But with Marie Dupreez it was different.
Marie Dupreez, after she came back from Europe, spoke a great deal about how unhappy a person with a sensitive nature could be over certain aspects of life in the Marico.
We were not unwilling to agree with her.
“When I woke up that morning at Nietverdiend,” Willie Prinsloo said to Marie during a party at the Dupreez homestead, “and I found that I couldn’t inspan my oxen because during the night the Mlapi kaffirs had stolen my trek-chain – well, to a person with a sensitive nature, I can’t tell you how unhappy I felt about the Marico.”
Marie said that was the sort of thing that made her ill, almost.
“It’s always the same kind of conversation that you have to listen to, day in and day out,” Marie Dupreez said. “A farmer outspans his oxen for the night. And next morning, when he has to move on, the kaffirs have stolen his trek-chain. I don’t know how often I have heard that same story.

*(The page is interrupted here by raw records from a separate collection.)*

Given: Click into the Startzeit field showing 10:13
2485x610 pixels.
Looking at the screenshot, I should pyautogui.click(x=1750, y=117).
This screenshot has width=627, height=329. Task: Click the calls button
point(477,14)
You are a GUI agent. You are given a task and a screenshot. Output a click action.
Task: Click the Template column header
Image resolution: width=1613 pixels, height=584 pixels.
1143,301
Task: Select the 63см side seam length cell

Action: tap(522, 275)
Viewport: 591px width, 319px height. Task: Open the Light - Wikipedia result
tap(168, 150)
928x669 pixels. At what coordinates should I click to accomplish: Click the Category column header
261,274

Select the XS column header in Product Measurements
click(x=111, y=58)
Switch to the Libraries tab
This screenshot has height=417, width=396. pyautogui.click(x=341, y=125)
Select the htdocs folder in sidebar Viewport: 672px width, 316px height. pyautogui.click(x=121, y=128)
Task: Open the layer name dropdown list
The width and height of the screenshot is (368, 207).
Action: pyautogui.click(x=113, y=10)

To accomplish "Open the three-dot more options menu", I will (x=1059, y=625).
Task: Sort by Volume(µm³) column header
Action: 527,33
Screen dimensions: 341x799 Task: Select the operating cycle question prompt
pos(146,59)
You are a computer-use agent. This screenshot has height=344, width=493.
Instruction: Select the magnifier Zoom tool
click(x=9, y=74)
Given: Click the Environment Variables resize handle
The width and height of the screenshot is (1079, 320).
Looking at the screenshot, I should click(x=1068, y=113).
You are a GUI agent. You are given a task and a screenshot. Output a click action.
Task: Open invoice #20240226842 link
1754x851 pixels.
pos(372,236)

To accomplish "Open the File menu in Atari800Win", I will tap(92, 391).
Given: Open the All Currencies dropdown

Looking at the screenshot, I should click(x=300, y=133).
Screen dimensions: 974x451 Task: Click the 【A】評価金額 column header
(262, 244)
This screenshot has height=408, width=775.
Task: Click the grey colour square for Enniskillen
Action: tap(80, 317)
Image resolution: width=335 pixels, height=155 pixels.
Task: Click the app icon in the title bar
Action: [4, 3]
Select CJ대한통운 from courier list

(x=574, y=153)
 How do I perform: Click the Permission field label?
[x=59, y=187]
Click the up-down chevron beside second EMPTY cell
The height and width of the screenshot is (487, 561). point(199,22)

Why can’t something different ever happen? Why can’t a kaffir think of stealing something else, for a change?”
“Yes,” Jurie Bekker interjected, quickly, “why can’t they steal a clown, say?”
Thereupon Marie explained that it was not a clown that had got stolen in that Italian song that she sang in the schoolroom, but a girl who had belonged to a clown. And so several of us said, speaking at the same time, that she couldn’t have been much of a girl, anyway, belonging to a clown. We said we might be behind the times and so forth, here in the Bushveld, but we had seen clowns in the circus in Zeerust, and we could imagine what a clown’s girl must be like, with her nose painted all red.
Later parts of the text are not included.